EXERCISE -
List each line of the data that holds the string "agent".

━━━━━ DATASET EXCERPTS ━━━━━

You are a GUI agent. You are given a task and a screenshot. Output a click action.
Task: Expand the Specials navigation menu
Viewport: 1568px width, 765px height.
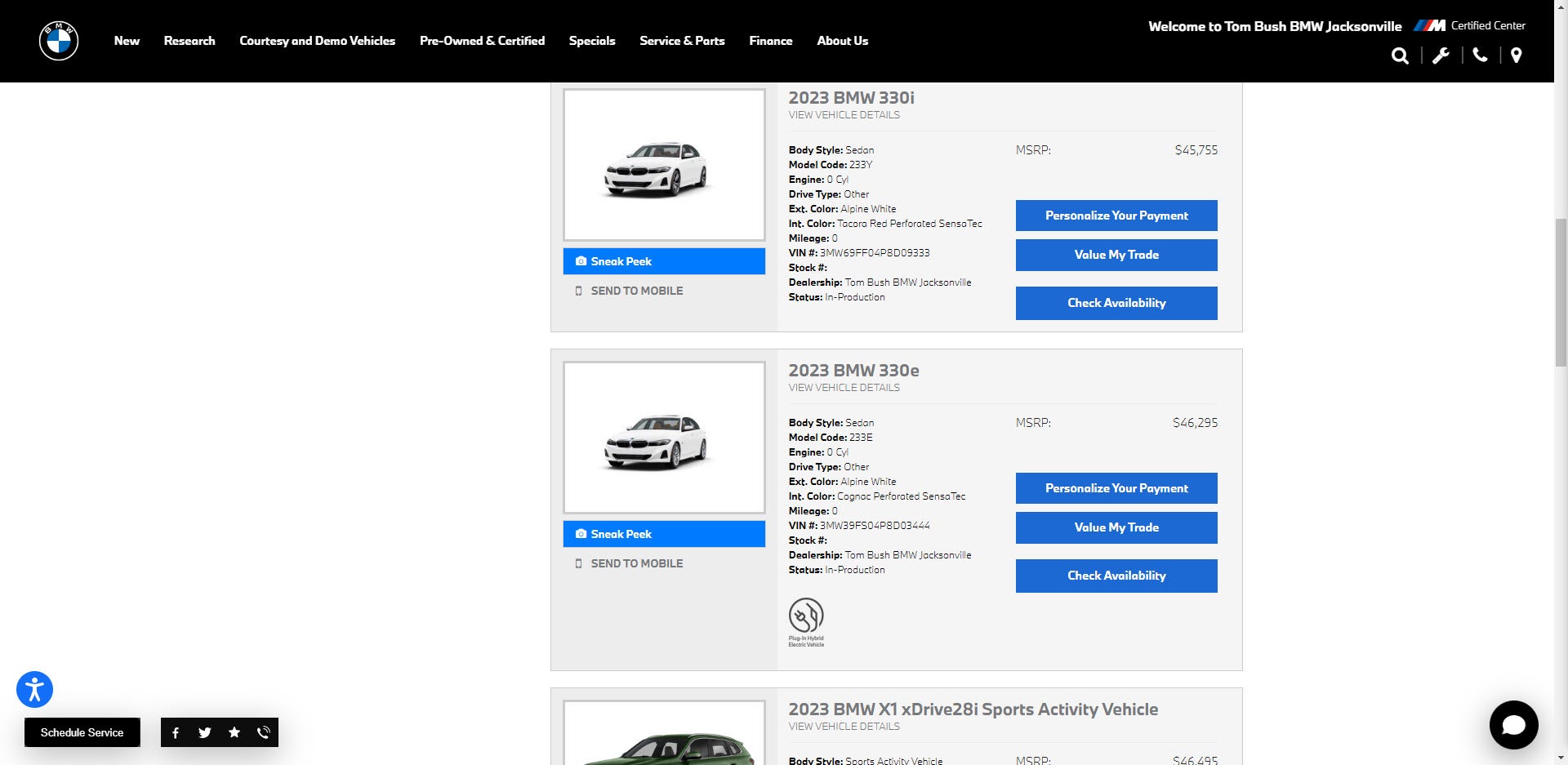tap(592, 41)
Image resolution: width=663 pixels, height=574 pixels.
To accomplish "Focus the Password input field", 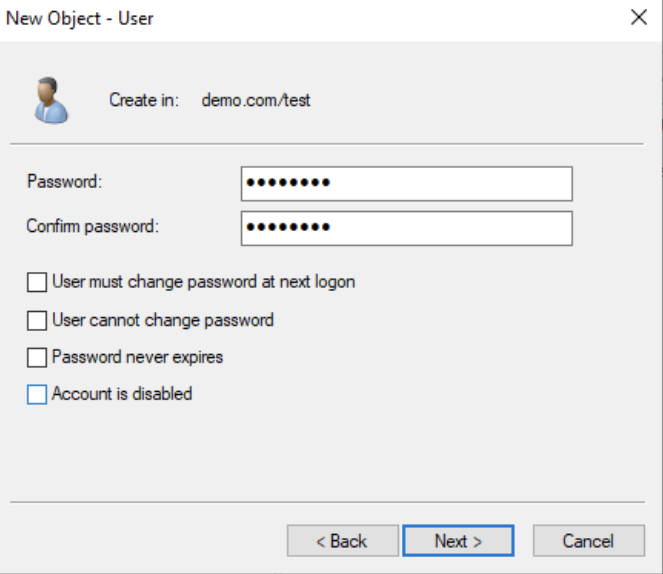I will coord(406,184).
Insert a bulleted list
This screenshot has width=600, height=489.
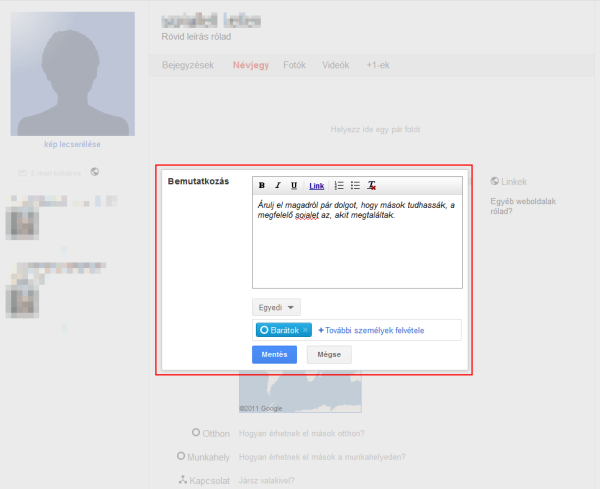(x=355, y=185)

━━━━━
━━━━━ DATASET EXCERPTS ━━━━━

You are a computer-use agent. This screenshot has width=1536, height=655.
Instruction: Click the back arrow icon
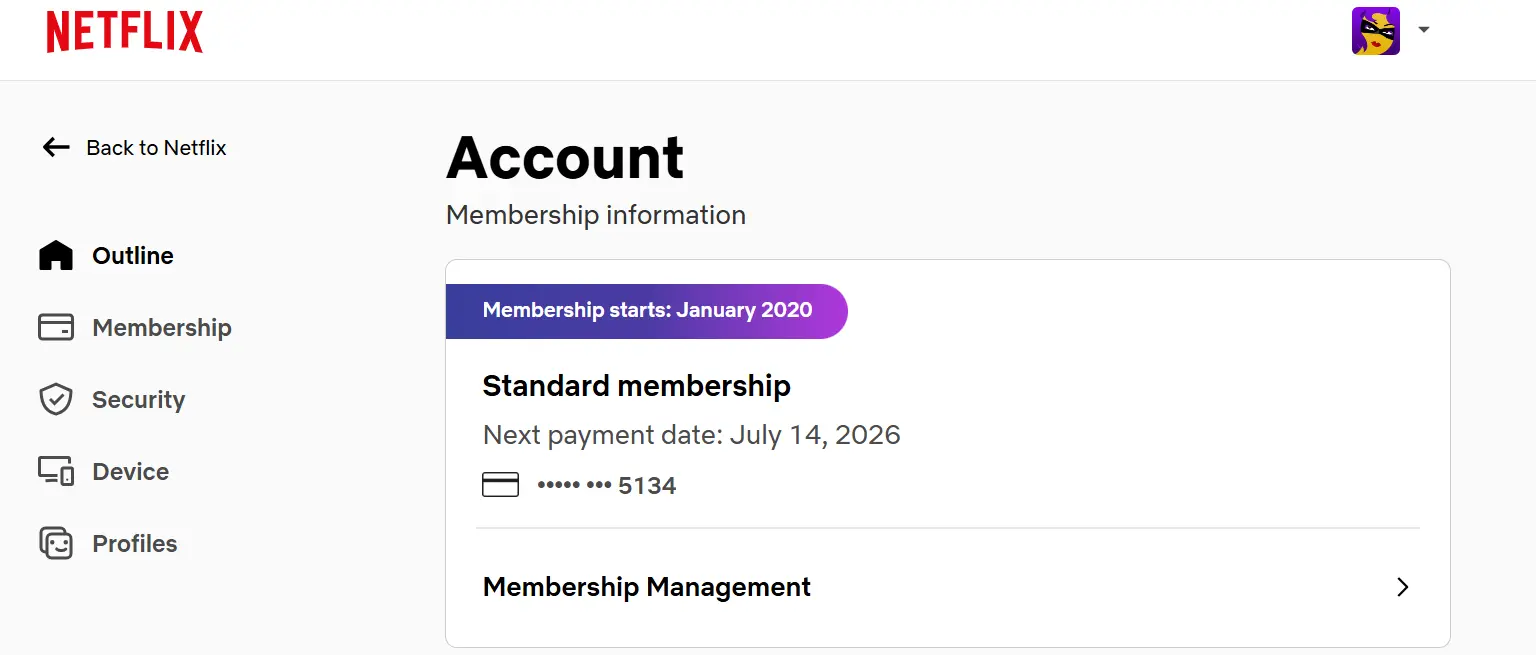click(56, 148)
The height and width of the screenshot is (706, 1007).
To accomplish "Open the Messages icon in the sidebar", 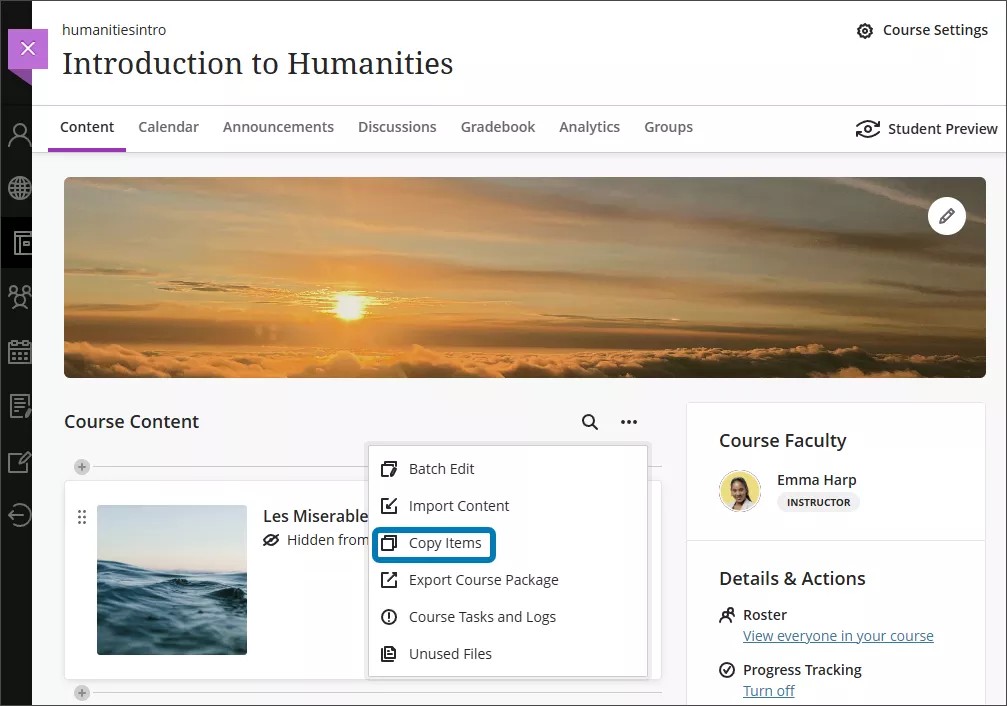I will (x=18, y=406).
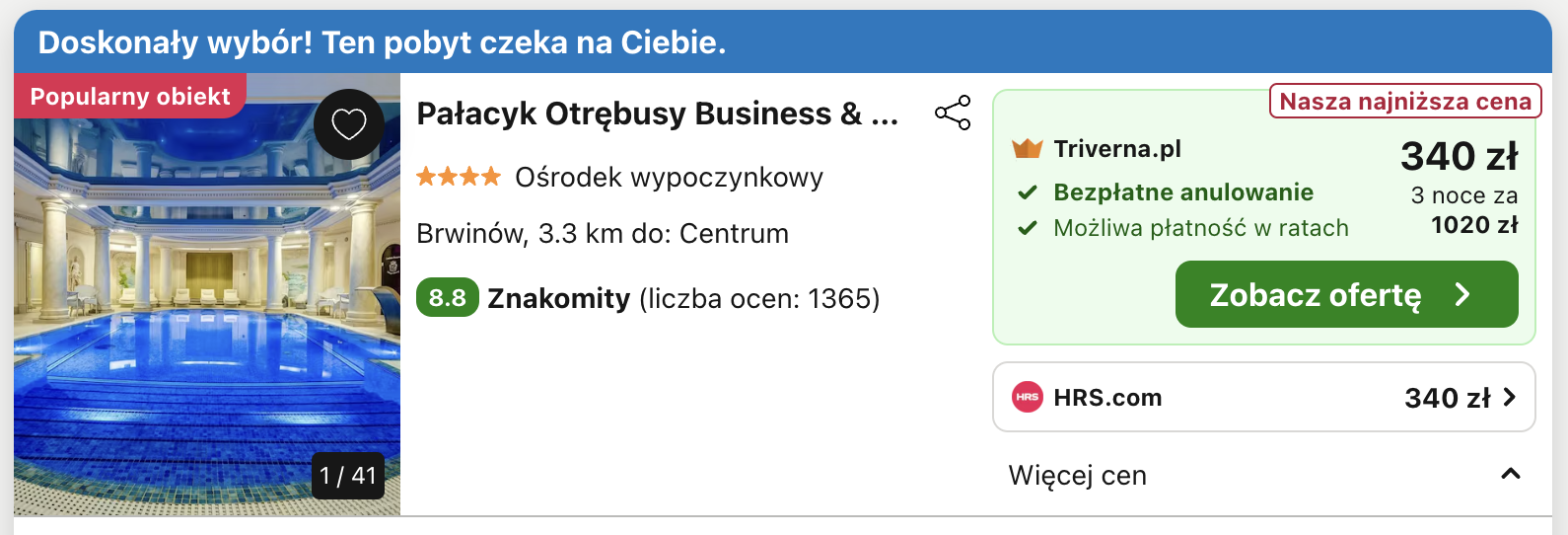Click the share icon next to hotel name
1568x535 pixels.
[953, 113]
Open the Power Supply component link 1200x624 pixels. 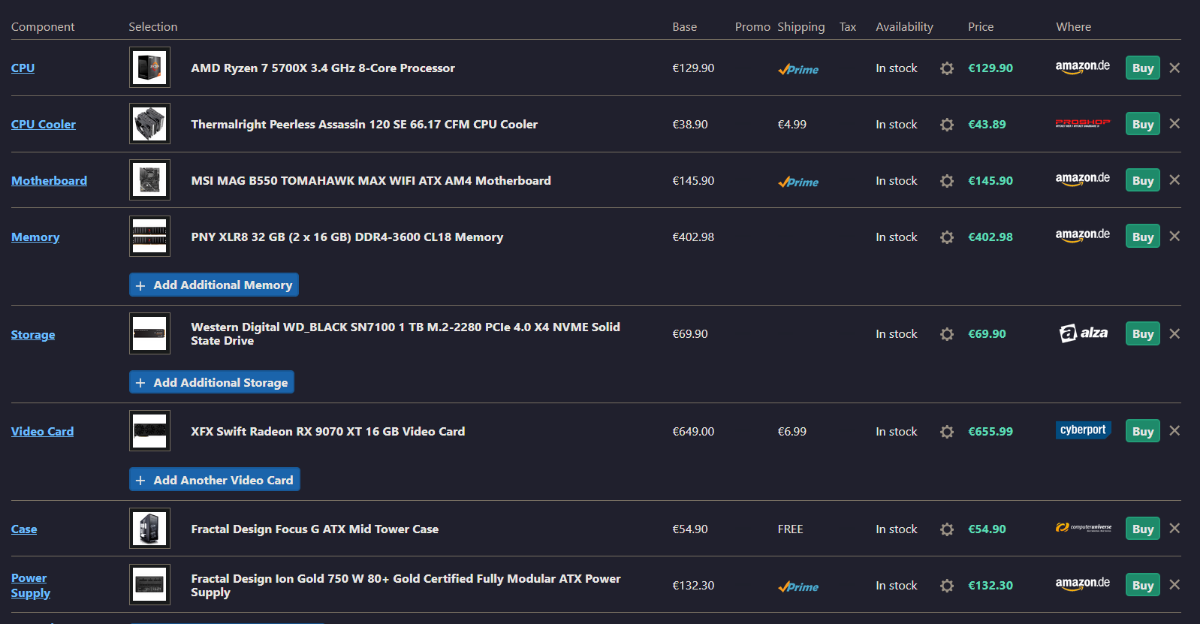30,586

━━━━━

RESULT OF THIS TASK -
You are a GUI agent. You are given a task and a screenshot. Output a click action.
You are a computer-use agent. This screenshot has width=1536, height=655.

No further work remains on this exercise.